··· INPUT DATA ···
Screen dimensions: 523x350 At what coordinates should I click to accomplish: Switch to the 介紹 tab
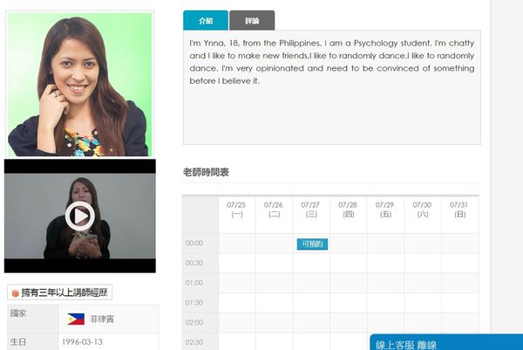tap(206, 20)
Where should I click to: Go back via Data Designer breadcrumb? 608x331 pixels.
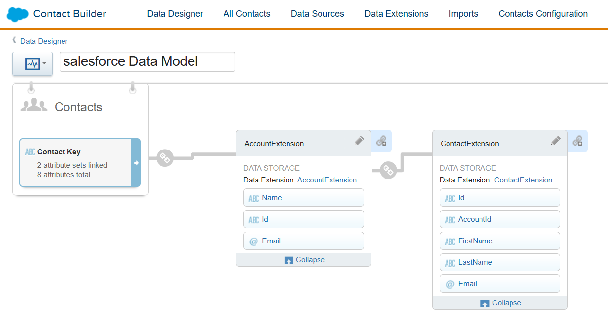coord(44,41)
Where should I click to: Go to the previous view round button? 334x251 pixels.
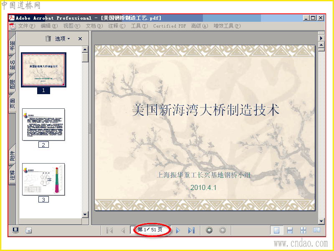click(x=209, y=230)
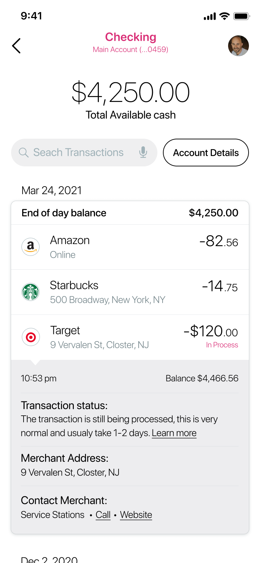Open Account Details

click(206, 153)
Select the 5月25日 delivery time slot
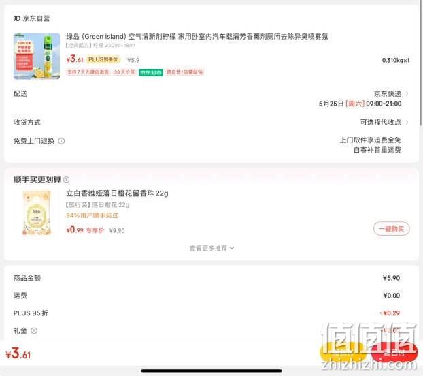The width and height of the screenshot is (423, 376). [x=360, y=104]
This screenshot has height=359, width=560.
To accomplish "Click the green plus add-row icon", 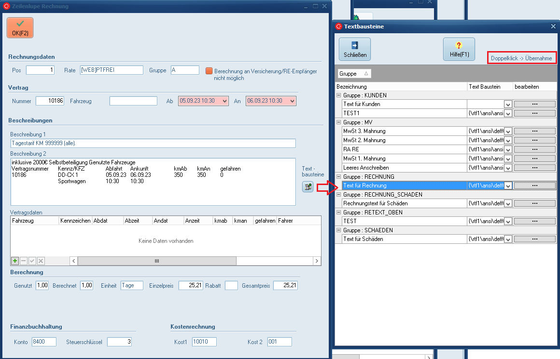I will 15,261.
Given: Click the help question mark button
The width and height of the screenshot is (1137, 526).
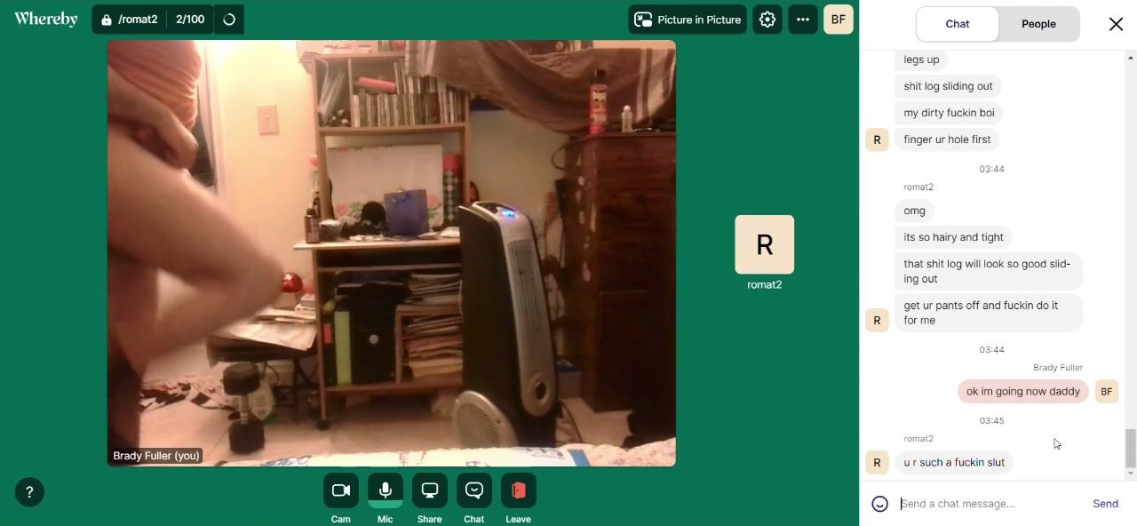Looking at the screenshot, I should point(29,492).
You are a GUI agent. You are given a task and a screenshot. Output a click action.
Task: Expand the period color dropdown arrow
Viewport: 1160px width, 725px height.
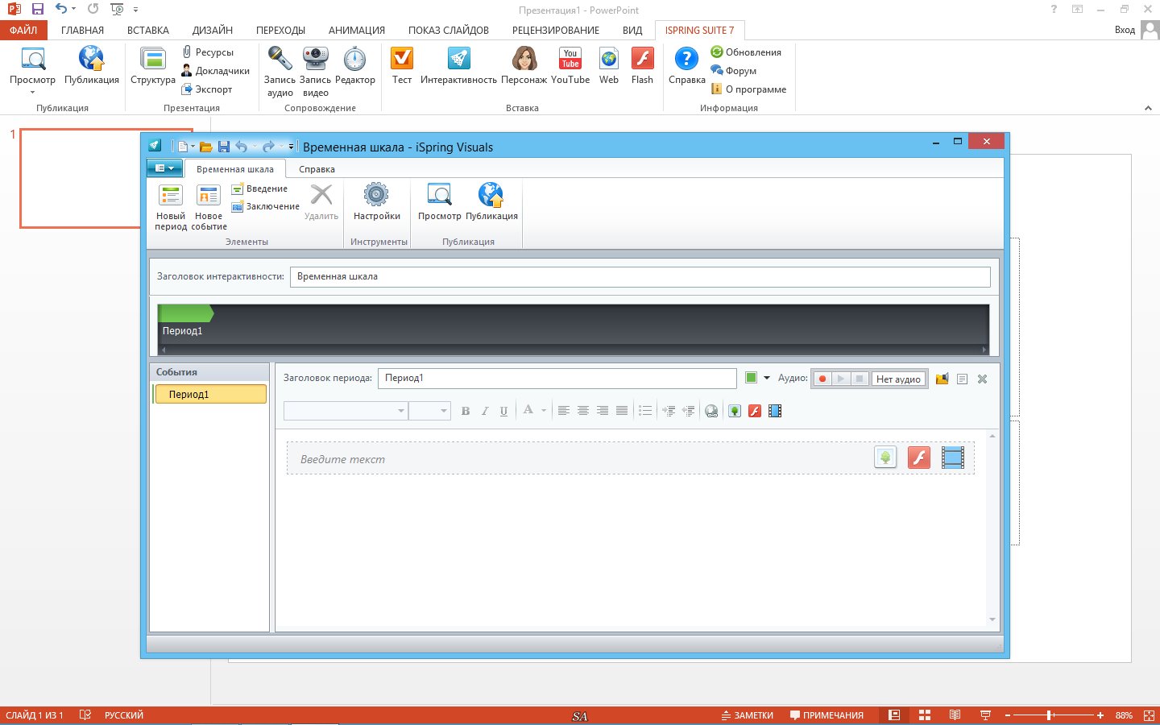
···
REQUIRED ACTION: Beginning with the line that bears "You are a GUI", output each line through the last line of the listing exactly, and no others; skip the pictures.

PROBLEM SOLUTION:
You are a GUI agent. You are given a task and a screenshot. Output a click action.
Task: Expand the period color dropdown arrow
Viewport: 1160px width, 725px height.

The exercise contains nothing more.